Nick: Who are some of your greatest influences?
Stephanie: I’ve been lucky to have mentors such as Teresa Weidenbusch and Pheoris West. Also, my husband Nate Oliver (although my number one fan) always keeps me challenged and honest. I’m usually keeping my eyes and ears open, listening to any voice of an idea that whispers or shouts at me.
Nick: You were part of the team that created COSS. What was the impulse behind the event?
Stephanie: About 13 years ago, Nate and I were thinking of relocating to Portland, Oregon. As I researched the art scene, I came upon their open studio event and thought it was brilliant. I kept that seed of an idea in my pocket for 10 years, waiting for the collaborators that could make it happen. I’ve been fortunate to work with Amy Leibrand, Catherine Bell Smith and Lisa McLymont on several projects. I pitched the idea and they were IN from the beginning. Later, realizing the need for a bigger platform, we pitched the idea to GCAC. The Arts Council loved the idea and Columbus Open Studio & Stage was off and running. I am grateful to the Arts Council for taking over the event so that we four can focus on careers, families, friends and finding time to make our own artwork.
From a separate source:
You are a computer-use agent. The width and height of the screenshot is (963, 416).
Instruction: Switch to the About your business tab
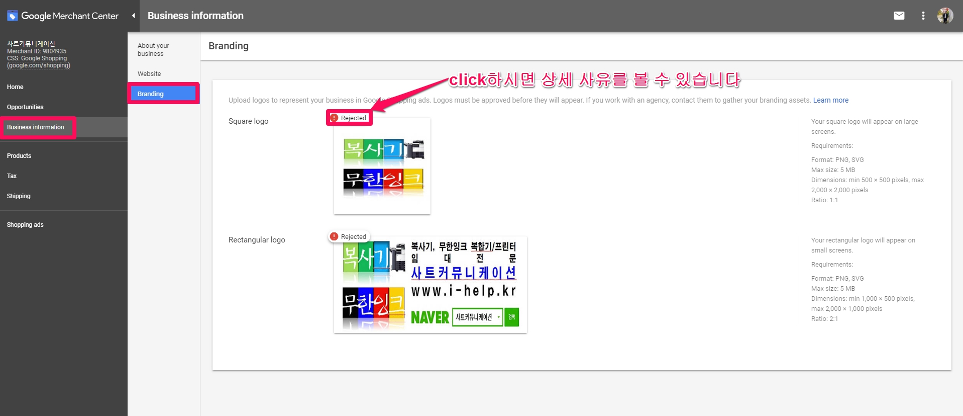153,49
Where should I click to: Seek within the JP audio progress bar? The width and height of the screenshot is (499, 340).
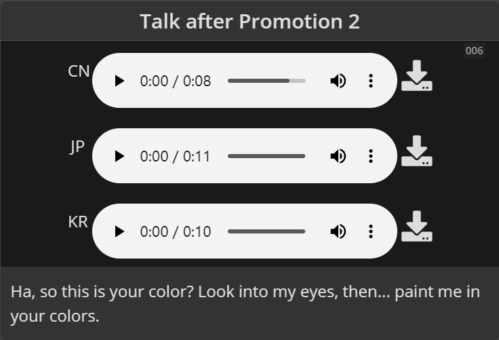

Nick: What’s it like working now as a showcasing artist for it?
Stephanie: I’m super excited! How lucky I am to experience both sides of the event? As a spray artist, dust gets everywhere — so I’ve spent days dusting and cleaning. I usually clean my studio before a new body of work, but being on the tour is taking cleaning to a whole new level. I’m also a firm believer in accessible and affordable art, so I’ve spent a great deal of time making work for collectors, from the new to the established.
Nick: What are you planning to showcase or demonstrate over the COSS weekend?
Stephanie: Tour guests will begin at our front door where they will get to see an amazing collection of Columbus-based artists. I’m very proud of my colleagues, so I want to show them off. S.Dot Gallery, the dollhouse gallery I’ve been running since 2011, will also be on view. As guests head to the backyard, they will have an opportunity to see some of my recent outdoor work before entering the garage. The garage is a two car, with a loft. The loft is where my studio is, I’ll be demonstrating and sharing the stencil process. The downstairs — where the cars usually live — will be turned into a pop-up gallery.
Nick: What’s your favorite thing about the Columbus arts scene right now?
Stephanie: That on any given day there is something — if not multiple somethings — going on around town. There is always something happening!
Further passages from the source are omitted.